Some analysts, like those of ING, believe that the acceleration of the rise in ECB rates could be linked to an increased risk of deterioration in the economy, which leaves little time for the institution to to act.

WALL STREET VALUES TO FOLLOW

The Snap social network fell 28% in pre-market trading after results deemed disappointing and the lack of communication on its forecasts. Meta Platforms, Twitter and Pinterest yield between 2.5% and 6.3%.

VALUES IN EUROPE

In Europe, defensive compartments such as real estate (+3.37%), community services (+0.5%) and beverages and food (0.72%) are among the best progressers .

In values, Publicis, which had already jumped the day before by 5.05% thanks to the raising of its annual forecasts, takes another 1.77% with the change in recommendation from JPMorgan to “overweight” on the value. Its British competitor WPP advances by 0.64%, while the media compartment gains 0.63%.

In the red, Ubisoft lost 2.28% after announcing the postponement of the release of the game “Avatar: Frontier of Pandora” on the occasion of the publication of its turnover for the first quarter.

Danske Bank fell 2.2% and Swiss elevator maker Schindler 5.63% as their annual forecasts were lowered.

Uniper plunges 20.4% despite the announcement of its bailout.

RATE

Bond yields in Europe fell after the data on private activity: that of the ten-year German Bund yielded 17.7 basis points to 1.046% and its French equivalent of the same maturity dropped 17.8 points to 1.637%.

“I think it’s pretty clear that the market is increasingly worried about a recession in the euro zone this winter: activity is already falling off a cliff ahead of a possible shutdown of the Russian gas in winter,” said Michael Brown, market manager at Caxton.

The yield spread (“spread”) between the German and Italian ten-year bonds rose to 247 basis points on Friday, despite the ECB’s announcement on Thursday of a new bond purchase program to limit a excessive widening of the spreads of the countries of the euro zone, the observers pointing out the lack of details and the rather vague conditions of this tool, called Instrument of protection of the transmission (IPT).

In the United States, the yield on Treasury bills was practically stable at 2.817%, after having fallen by around 13 points on Thursday under the effect of the rise in ECB rates and worse than expected American indicators.

CHANGES

The euro, also affected by the latest PMI figures, fell again to 1.0154 dollars (-0.72%).

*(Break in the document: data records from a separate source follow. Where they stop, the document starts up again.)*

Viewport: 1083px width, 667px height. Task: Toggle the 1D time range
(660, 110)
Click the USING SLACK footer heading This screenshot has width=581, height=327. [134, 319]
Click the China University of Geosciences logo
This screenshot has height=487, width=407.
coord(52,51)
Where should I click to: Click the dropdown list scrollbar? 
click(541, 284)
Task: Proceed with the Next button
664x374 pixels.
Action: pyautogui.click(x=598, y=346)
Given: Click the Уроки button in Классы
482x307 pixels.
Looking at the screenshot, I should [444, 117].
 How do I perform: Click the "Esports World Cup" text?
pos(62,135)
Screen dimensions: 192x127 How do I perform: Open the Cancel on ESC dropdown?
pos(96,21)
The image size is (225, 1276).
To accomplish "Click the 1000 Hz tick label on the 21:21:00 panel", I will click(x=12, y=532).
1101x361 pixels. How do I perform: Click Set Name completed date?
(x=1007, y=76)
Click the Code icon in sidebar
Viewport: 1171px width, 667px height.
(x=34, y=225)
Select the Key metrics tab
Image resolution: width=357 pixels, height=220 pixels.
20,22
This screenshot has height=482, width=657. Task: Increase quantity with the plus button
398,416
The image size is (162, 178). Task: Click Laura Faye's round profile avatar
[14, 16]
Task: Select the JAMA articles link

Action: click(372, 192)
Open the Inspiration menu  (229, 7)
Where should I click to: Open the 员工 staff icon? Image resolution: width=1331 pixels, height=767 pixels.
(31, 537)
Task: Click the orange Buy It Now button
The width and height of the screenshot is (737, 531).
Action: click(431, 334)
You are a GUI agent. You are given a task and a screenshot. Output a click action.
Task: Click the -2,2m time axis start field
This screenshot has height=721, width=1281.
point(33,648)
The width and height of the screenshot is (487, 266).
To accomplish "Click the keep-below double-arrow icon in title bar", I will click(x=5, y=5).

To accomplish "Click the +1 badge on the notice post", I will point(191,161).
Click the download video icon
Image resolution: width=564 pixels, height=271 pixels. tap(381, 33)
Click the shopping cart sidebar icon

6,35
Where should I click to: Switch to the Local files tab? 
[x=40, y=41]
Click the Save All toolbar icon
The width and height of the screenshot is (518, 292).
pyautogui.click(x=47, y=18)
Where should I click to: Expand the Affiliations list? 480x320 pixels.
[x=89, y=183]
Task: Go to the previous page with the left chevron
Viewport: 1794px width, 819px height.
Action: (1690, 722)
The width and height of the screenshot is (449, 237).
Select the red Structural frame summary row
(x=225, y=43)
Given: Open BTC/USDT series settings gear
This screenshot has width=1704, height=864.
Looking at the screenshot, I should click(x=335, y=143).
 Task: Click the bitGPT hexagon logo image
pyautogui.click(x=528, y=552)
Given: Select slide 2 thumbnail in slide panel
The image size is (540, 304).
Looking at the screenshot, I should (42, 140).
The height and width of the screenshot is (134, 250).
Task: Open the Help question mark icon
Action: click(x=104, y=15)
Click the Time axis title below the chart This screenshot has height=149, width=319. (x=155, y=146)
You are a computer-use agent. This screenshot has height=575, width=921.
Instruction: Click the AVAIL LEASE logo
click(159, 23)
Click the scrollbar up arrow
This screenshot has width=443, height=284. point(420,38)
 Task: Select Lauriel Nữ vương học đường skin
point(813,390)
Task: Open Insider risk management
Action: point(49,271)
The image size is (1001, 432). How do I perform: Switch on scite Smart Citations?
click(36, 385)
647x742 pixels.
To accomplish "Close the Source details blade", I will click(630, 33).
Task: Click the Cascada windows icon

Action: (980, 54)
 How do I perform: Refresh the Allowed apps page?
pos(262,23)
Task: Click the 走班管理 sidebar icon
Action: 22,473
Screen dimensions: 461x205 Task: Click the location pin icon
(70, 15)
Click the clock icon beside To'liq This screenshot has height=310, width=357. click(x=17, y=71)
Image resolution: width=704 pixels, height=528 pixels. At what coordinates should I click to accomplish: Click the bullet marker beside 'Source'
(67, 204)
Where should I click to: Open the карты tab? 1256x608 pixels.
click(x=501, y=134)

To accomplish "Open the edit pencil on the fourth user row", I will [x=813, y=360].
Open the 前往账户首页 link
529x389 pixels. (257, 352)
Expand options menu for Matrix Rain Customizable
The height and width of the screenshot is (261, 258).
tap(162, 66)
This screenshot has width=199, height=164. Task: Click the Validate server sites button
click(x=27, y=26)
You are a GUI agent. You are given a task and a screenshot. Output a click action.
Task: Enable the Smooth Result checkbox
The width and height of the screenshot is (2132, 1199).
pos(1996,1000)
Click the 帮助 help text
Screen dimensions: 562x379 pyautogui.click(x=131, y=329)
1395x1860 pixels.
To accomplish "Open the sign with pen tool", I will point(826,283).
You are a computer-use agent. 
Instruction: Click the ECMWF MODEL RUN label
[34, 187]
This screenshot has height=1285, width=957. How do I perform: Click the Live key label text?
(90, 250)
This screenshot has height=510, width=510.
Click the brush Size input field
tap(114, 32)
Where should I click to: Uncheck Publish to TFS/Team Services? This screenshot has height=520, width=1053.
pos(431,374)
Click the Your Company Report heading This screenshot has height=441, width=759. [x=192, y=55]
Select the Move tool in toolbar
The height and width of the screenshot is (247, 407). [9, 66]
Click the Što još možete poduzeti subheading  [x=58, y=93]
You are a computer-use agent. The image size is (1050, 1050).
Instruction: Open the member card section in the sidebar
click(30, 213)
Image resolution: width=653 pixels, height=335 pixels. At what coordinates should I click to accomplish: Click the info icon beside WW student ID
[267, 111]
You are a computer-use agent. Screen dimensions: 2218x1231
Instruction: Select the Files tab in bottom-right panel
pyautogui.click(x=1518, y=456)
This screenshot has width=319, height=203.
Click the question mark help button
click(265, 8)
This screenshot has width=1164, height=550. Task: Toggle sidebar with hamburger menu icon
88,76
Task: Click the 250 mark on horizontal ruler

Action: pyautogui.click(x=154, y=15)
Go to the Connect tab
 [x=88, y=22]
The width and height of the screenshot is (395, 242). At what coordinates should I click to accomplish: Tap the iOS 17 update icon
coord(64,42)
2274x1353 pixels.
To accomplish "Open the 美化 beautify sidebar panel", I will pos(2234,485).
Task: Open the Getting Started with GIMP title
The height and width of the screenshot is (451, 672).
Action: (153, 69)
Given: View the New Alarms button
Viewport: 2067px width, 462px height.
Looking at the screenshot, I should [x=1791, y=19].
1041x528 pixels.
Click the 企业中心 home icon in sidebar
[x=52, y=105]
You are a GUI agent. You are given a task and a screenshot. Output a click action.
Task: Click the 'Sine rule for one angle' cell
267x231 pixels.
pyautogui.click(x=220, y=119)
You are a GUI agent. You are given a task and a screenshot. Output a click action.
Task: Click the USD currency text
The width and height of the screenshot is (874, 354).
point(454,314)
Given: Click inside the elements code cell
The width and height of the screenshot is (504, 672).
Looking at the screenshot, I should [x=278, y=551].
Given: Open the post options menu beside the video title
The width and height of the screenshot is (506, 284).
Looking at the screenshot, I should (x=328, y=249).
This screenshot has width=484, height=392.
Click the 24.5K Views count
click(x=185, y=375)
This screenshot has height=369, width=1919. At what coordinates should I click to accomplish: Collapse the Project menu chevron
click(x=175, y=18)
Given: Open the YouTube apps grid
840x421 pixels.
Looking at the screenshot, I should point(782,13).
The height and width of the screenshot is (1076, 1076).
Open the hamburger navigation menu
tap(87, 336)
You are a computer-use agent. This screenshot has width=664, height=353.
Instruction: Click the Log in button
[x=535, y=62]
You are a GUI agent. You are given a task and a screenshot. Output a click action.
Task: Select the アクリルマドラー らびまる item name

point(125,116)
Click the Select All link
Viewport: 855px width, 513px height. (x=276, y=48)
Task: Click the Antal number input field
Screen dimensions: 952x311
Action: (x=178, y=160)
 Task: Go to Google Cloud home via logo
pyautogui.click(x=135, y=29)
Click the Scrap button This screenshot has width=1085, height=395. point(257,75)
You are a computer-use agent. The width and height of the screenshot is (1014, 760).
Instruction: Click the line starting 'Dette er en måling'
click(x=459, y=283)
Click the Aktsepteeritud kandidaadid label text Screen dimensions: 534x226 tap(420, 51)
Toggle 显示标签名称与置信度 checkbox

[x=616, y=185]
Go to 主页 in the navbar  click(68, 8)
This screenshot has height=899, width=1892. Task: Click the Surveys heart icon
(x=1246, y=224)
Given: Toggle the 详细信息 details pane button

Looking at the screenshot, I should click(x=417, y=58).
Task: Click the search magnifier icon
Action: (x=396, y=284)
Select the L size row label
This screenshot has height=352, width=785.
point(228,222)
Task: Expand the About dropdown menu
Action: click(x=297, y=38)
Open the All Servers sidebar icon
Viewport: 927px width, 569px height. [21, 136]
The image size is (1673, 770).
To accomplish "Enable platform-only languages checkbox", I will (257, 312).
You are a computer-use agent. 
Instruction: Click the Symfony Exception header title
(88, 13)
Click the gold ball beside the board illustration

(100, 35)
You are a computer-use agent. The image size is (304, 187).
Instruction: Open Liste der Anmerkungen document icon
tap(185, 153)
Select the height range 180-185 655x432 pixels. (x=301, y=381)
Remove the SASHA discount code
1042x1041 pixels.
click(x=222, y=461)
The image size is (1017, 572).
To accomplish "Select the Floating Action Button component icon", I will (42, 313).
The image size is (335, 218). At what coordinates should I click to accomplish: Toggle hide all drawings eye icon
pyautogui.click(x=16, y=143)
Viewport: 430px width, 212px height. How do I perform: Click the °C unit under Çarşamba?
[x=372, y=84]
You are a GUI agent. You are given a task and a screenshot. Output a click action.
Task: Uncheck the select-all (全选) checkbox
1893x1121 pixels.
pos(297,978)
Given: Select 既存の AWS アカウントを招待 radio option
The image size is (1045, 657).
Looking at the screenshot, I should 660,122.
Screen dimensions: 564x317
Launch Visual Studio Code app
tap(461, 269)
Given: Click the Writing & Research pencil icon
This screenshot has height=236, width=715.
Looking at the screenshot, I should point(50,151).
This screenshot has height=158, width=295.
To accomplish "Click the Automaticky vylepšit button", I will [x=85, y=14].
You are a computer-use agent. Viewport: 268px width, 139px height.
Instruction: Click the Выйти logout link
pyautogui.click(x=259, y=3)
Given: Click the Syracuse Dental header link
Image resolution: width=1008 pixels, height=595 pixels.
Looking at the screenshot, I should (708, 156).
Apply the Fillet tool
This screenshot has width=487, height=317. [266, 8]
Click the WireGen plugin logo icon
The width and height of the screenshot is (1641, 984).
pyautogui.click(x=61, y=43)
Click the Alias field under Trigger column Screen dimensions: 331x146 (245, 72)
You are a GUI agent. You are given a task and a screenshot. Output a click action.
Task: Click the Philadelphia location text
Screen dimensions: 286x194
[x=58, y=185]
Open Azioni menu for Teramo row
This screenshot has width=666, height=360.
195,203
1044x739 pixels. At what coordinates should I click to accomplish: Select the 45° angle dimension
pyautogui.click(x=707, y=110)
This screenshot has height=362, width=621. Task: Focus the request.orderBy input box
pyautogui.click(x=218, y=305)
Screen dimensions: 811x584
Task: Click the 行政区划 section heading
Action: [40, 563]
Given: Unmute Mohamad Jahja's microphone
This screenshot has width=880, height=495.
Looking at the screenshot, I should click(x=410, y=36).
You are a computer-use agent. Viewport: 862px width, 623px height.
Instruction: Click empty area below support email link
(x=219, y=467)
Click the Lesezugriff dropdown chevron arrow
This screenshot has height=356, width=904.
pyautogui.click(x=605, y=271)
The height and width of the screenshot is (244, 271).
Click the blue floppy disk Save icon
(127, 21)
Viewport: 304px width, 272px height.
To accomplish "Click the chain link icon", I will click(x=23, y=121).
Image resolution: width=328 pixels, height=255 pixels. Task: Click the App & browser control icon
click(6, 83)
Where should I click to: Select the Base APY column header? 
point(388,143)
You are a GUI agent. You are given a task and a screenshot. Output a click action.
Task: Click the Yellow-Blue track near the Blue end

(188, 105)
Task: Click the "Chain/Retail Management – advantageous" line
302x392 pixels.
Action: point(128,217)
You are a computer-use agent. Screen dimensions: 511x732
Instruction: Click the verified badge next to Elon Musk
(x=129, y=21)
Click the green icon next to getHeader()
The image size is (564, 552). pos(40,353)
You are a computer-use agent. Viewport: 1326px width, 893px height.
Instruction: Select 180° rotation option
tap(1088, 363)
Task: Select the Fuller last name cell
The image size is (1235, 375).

“The US economy is slowing down, but Europe is slowing down faster. That’s why the forex market continues to be underweight the euro,” said Viraj Patel, macro strategist at Vanda Research.

The dollar advanced 0.12% against a basket of benchmark currencies but could fall 0.83% for the week as a whole, its biggest decline since May 29, with traders estimating just 16, 3% the probability of a 100 basis point rate hike from the US Federal Reserve next week.

OIL

The oil market is affected by the resumption of production in Libya as the outlook for global demand for crude deteriorates.

The barrel of Brent fell by 1.4% to 102.41 dollars and that of American light crude (West Texas Intermediate, WTI) by 1.65% to 94.76 dollars.